The End of the World
|Even when the world's about to end,|
there still have to be cute cat pictures.
I don't actually believe that the world is going to end today, being as I am sceptical of such matters - and if the world does end, no-one will be around to read my stupid blog anyway, so technically I could put whatever crap I wanted here as an end-of-the-world special.
Terrible idea, that, but I'm running with it.
That's another thing. I'm not even seventeen yet. I've done sweet fuck all with my life, because what teenager does?! The years pass slowly for us; we spend most of our time at school, bunking school, working, drinking, partying, getting high, embroiling ourselves in petty drama...Much like the adult world, to be honest, but adults hide their pettiness better. Most of us think we've got a long life ahead of us and don't have a clue what to do with it. In any case, we're overworked - doing well in any discipline requires time and effort that leaves you with very little leisure time on your hands, or even time to do something actually important and useful like changing the world.
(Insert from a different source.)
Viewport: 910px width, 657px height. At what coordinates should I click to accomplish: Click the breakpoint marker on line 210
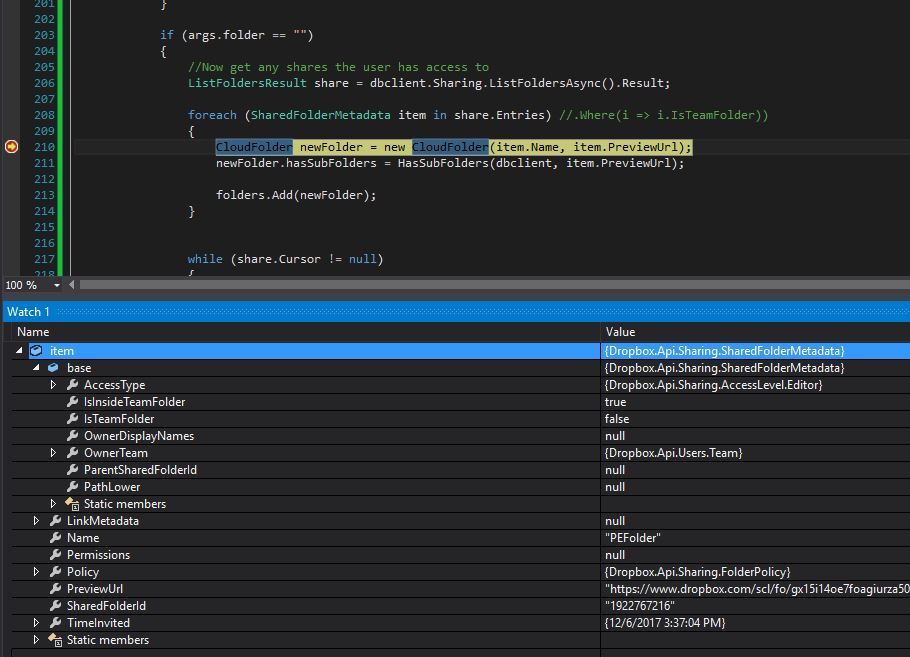click(12, 147)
I suppose I'm just pissed off that if the world actually ended, so many lives would be endangered by something none of us could actually stop - and all proposed ways that the world is going to end have serious flaws (at least, the ones I've quickly looked up). In other words, should the apocalypse happen today we've got no idea and no warning of how it's going to do so (and any event that could end life on Earth as we know it can probably be observed and predicted, so not knowing the mechanism or knowing there are serious flaws in any explanation is a bad sign for any proposed apocalypse). Shit happens, then you die abruptly and with no say in it - which is what bothers me. I can accept death; there's no way I want to live forever. I know I'm going to die, maybe of cancer, maybe of some heart disease, maybe of something completely different - but I'm going to die. I'm not going to moan about that because it's a fact of life, one that I can't do anything to change and one that I don't want to change for myself. But the one thing I ask is that people get to choose the time, place and manner of their death. And not being able to do that - just having things finish, like that - is what makes an apocalypse so upsetting for me.